| Data records |
=== Begin Enclosure ===
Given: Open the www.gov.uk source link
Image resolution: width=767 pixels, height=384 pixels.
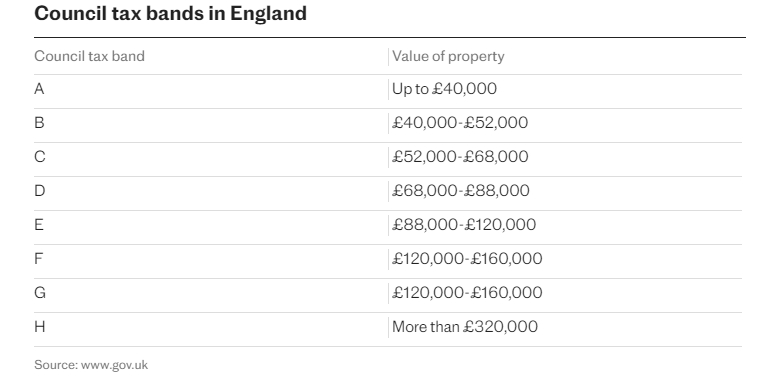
=== End Enclosure ===
=== Begin Enclosure ===
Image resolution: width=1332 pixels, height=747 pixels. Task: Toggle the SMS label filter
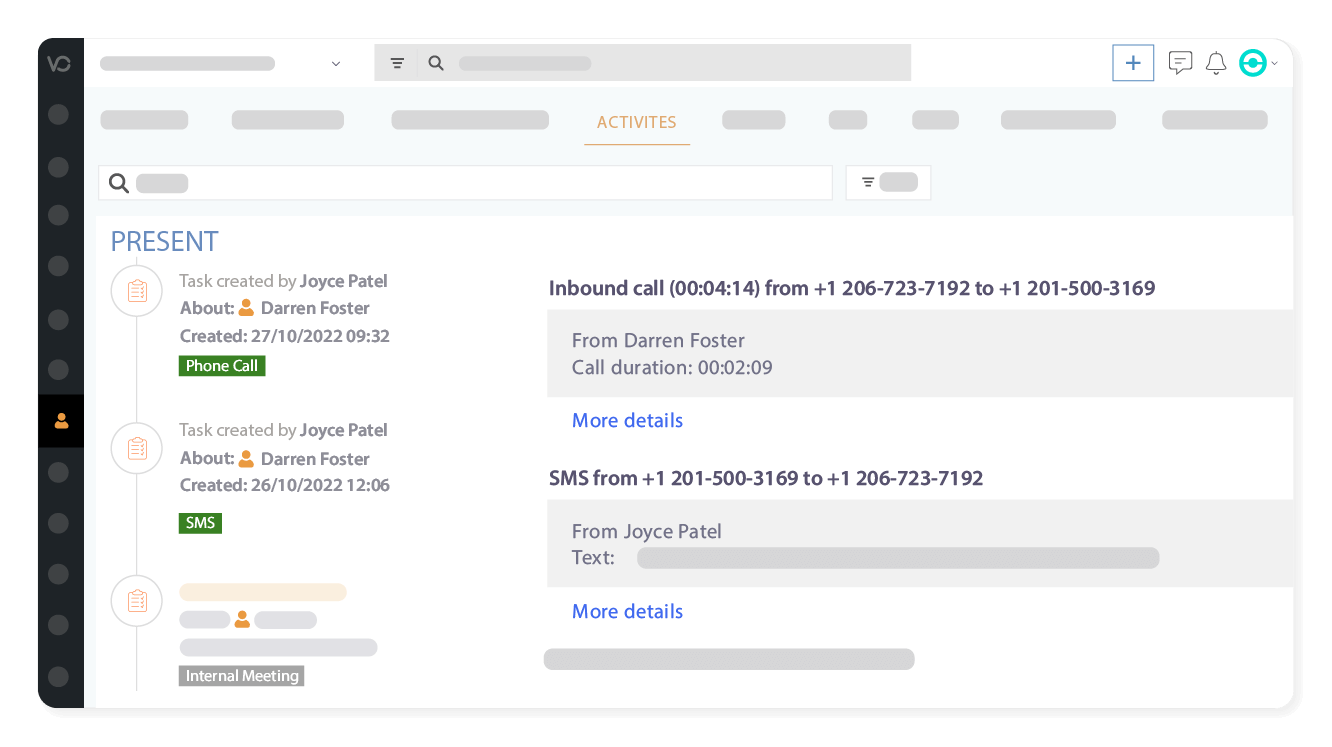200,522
=== End Enclosure ===
=== Begin Enclosure ===
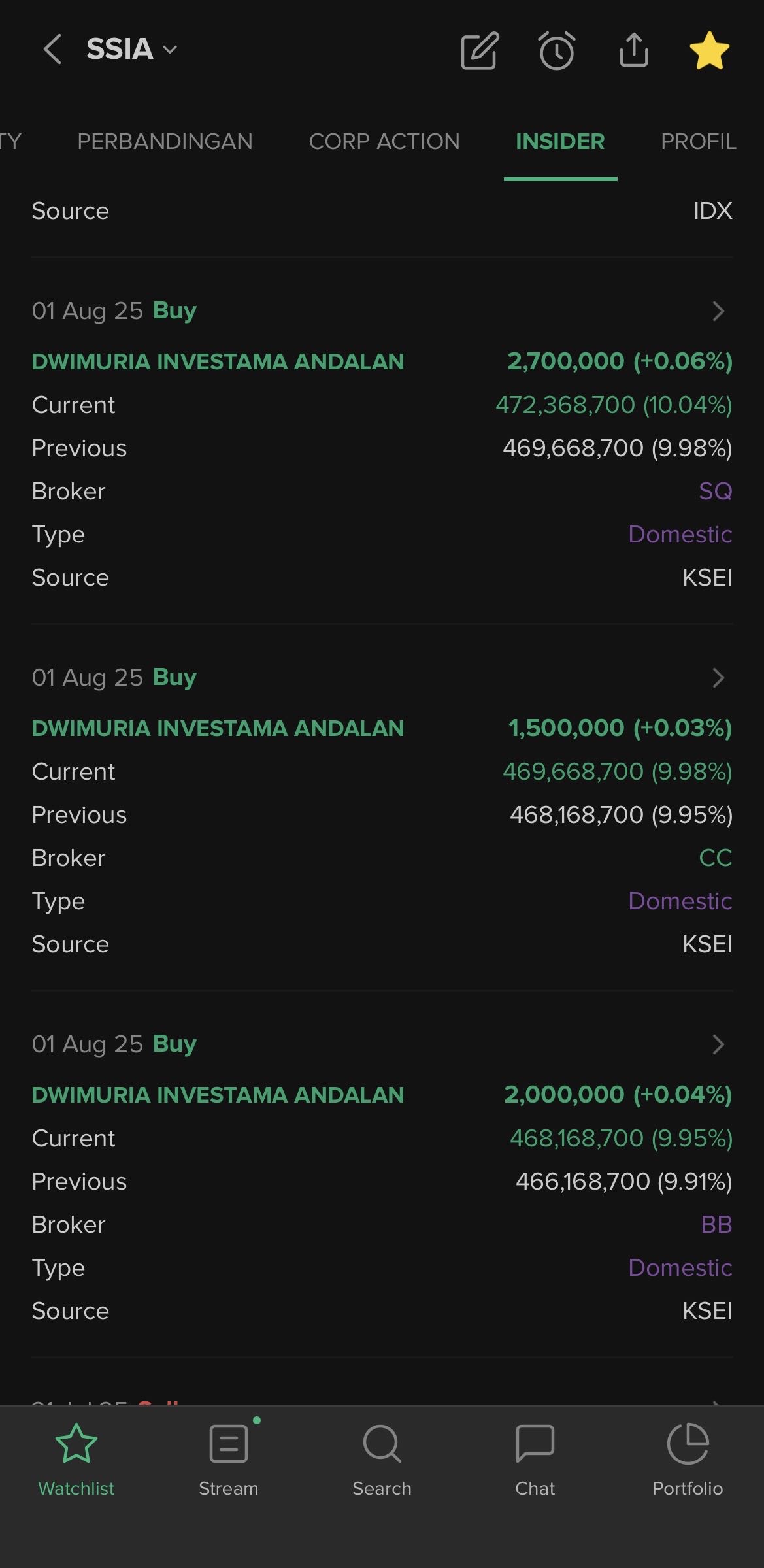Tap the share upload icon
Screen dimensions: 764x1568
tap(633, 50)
=== End Enclosure ===
| Brief |
Only the lines above starting at the line that holds "Given: Open the www.gov.uk source link" and ending at the line that holds "Image resolution: width=767" are to be repeated, exactly and in full.

| Answer to the exercise |
Given: Open the www.gov.uk source link
Image resolution: width=767 pixels, height=384 pixels.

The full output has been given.